The Virginian-Pilot
                             THE VIRGINIAN-PILOT 
              Copyright (c) 1995, Landmark Communications, Inc.

DATE: Saturday, February 4, 1995             TAG: 9502040314
SECTION: LOCAL                    PAGE: B3   EDITION: FINAL 
SOURCE: BY MARGARET EDDS, STAFF WRITER 
DATELINE: RICHMOND                           LENGTH: Short :   44 lines

WELFARE-REFORM BILL TAKES A LICKING - BUT STILL TICKS ALLEN'S PLAN FAILED IN THE SENATE FRIDAY. NEXT STEP IS A HUNT FOR COMPROMISE.

Efforts to revive the Allen administration's welfare-reform bill stalled in the Senate on Friday, but sponsors said the legislation is still alive.

The next action is expected today in a House committee that will consider an amended version of Gov. George F. Allen's plan.

Administration officials had hoped that a compromise worked out overnight would help reverse an earlier Senate committee vote against the Allen plan.

But, while two senators instrumental in that defeat said they liked the changes, the committee met for the last time on Senate bills without acting.

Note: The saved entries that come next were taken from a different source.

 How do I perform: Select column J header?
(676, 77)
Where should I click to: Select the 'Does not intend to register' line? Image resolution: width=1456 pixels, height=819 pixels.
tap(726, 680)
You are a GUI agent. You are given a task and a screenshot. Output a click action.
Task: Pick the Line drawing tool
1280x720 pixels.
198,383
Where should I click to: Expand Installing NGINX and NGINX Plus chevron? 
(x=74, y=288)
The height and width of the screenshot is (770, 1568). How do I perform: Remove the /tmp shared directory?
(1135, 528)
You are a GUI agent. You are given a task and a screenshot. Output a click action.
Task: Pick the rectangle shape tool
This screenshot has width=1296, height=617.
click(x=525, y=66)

``The committee ran out of time,'' said Sen. Mark L. Earley, R-Chesapeake, chief patron of the administration's bill. Earley said he's searching for a way to get the compromise plan to the Senate floor anyway. Barring that, the Senate will have to wait to see if the House passes a welfare reform bill.

Both Sen. Clarence A. Holland, D-Virginia Beach, and Frank W. Nolen, D-New Hope, applauded several proposed changes in the Allen plan - including expanding welfare payments to poor, two-parent families.

Holland abstained from voting on the Allen bill on Thursday, causing the legislation to die on a 7-7 tie. Nolan voted against the plan.

Currently, Virginia is one of 13 states that cut off welfare payments to families with two parents after six months.

Federal welfare policy allows such support for up to a year, and critics had argued that the Allen plan penalized marriage.

The change would cost taxpayers about $6.8 million a year - a sum Earley said the state could afford if the provision didn't take effect until early 1996.

Despite the expectation of broad support for that idea, the fate of welfare reform remains uncertain. Several key Democrats are devising their own alternate plan.